**Exercise directions:**
Using the listing that follows, filter out every line lacking the string "input" and return the rest.

>>>

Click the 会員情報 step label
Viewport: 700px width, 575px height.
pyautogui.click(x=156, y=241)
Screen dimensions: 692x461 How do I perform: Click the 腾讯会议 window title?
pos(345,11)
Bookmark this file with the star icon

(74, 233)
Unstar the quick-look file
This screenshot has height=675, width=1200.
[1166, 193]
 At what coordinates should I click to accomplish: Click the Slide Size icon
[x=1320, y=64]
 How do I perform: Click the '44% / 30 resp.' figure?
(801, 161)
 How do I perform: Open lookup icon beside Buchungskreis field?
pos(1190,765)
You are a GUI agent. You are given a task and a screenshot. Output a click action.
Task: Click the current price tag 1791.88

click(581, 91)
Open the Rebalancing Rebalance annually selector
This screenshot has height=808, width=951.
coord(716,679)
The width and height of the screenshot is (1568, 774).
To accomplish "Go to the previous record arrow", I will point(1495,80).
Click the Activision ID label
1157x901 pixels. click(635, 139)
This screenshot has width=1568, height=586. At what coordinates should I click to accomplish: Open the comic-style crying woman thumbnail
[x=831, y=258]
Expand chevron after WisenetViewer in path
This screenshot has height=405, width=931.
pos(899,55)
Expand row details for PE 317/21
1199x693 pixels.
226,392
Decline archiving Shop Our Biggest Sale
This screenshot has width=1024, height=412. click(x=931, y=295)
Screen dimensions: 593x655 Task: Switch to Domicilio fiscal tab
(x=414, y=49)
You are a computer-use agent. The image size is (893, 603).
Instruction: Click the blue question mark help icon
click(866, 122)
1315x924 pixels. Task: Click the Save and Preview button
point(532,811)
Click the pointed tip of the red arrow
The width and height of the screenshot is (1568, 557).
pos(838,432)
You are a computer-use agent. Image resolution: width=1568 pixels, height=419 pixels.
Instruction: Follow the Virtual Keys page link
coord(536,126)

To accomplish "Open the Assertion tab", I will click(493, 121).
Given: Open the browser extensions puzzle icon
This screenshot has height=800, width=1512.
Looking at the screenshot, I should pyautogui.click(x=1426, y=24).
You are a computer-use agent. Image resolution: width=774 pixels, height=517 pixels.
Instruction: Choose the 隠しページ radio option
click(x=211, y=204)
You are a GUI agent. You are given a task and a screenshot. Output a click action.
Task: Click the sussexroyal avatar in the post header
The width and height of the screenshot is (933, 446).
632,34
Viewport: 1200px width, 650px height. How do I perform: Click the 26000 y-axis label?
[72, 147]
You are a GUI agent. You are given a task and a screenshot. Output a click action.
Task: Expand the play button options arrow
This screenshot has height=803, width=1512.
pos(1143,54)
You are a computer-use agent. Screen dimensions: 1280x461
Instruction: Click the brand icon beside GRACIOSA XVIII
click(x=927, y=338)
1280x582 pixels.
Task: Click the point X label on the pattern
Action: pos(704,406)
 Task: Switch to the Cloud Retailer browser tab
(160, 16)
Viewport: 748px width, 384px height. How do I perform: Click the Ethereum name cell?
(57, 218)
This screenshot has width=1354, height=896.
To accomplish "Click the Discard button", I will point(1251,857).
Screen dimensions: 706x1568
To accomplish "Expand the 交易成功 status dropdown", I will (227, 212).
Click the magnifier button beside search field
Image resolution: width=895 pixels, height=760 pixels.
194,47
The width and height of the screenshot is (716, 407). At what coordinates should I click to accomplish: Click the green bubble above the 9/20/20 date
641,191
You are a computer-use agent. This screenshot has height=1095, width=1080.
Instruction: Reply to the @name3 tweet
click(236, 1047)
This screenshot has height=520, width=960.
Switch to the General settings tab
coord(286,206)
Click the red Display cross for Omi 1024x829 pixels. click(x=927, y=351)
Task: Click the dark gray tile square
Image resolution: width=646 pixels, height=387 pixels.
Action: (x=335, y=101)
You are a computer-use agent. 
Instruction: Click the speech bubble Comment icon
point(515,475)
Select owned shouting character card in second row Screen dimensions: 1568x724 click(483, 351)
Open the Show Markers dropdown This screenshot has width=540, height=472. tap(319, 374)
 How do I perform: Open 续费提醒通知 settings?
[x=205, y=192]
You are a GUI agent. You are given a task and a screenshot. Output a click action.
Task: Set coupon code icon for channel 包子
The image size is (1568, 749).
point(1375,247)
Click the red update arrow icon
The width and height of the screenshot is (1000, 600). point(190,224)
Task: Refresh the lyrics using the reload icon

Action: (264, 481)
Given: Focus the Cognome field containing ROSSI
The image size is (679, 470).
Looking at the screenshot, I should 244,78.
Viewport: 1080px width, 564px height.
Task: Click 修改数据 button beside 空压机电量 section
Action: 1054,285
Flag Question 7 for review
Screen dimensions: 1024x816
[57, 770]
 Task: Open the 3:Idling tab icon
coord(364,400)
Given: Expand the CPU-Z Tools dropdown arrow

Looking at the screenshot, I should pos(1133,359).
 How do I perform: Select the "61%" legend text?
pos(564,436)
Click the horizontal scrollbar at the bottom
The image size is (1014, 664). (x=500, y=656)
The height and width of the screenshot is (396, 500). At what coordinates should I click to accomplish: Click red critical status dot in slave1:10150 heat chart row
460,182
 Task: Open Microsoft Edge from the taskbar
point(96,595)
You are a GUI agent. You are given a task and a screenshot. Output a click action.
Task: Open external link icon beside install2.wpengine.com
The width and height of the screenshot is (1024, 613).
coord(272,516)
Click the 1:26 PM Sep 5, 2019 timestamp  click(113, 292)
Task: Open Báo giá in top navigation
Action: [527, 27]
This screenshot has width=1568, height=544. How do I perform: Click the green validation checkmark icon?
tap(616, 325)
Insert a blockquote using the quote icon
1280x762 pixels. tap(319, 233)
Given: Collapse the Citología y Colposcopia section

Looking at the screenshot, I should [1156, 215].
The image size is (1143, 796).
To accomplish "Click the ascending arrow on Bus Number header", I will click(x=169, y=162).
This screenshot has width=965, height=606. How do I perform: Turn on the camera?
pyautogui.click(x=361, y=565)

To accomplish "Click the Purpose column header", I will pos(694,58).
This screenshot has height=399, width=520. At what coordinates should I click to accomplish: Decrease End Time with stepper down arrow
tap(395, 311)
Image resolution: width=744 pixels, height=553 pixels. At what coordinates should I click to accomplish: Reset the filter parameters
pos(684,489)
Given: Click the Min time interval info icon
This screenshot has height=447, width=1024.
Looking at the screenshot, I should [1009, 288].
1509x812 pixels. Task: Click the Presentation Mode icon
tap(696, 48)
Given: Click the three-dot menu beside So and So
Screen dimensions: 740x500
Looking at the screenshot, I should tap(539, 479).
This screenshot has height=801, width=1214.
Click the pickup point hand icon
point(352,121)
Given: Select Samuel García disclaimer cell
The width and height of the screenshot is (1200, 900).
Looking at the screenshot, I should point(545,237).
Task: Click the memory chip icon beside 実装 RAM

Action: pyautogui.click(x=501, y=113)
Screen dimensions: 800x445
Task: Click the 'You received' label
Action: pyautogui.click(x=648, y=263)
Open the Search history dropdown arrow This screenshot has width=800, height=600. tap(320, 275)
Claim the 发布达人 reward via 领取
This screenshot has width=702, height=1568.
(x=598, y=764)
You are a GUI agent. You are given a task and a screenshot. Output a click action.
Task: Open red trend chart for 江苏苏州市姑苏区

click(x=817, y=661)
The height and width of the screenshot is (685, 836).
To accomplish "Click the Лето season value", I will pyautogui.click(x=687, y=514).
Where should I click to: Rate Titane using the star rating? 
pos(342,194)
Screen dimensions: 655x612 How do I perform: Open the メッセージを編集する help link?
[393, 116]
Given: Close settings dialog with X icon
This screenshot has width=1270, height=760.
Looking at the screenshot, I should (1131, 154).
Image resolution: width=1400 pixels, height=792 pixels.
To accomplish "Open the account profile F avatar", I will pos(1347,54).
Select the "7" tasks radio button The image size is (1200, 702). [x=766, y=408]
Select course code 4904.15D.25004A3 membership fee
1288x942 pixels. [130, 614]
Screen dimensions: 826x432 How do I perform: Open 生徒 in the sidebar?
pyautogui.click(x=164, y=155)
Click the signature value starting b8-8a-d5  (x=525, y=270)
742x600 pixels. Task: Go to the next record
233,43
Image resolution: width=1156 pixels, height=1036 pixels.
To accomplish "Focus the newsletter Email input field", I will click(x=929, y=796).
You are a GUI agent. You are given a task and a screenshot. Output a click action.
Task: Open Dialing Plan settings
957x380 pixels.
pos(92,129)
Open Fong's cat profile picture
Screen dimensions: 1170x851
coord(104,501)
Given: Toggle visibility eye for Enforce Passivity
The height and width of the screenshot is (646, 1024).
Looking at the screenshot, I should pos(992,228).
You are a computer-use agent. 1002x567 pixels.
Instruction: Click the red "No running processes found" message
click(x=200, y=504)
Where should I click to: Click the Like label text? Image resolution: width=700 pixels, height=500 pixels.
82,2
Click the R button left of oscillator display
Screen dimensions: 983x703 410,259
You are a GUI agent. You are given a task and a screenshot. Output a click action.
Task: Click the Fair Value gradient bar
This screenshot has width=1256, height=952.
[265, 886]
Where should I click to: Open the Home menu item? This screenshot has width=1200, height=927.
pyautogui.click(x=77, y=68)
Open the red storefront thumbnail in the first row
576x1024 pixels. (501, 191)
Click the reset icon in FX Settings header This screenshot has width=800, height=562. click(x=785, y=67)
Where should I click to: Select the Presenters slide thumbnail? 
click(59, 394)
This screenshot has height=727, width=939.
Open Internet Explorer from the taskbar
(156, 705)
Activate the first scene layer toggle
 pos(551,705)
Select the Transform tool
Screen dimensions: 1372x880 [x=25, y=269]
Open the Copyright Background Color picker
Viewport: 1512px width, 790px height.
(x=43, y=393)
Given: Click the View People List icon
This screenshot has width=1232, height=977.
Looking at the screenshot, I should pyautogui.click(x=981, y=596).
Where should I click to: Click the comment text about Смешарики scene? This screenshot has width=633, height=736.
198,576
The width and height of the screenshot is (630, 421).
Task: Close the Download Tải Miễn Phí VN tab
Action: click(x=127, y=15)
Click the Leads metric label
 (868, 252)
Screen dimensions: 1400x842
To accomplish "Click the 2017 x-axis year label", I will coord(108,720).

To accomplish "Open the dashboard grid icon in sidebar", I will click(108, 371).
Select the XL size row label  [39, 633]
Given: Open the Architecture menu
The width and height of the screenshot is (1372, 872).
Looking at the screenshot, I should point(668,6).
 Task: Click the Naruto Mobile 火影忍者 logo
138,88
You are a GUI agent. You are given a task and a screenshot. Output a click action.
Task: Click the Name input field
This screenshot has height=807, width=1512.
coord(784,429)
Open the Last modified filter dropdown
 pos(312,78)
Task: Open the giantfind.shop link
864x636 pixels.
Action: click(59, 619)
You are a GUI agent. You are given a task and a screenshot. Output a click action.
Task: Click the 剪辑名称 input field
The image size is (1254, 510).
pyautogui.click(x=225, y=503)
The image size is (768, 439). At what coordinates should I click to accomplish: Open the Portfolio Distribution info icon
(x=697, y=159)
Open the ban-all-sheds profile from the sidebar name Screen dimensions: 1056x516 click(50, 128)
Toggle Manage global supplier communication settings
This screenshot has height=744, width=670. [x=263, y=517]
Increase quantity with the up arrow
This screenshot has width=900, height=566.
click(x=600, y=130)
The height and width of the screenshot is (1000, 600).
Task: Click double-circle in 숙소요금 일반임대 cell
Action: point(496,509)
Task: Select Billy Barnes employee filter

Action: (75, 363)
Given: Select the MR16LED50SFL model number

<<<

**Solved exercise:**
To accomplish "Focus the newsletter Email input field", I will click(x=929, y=796).
Task: Click the Name input field
Task: Click the 剪辑名称 input field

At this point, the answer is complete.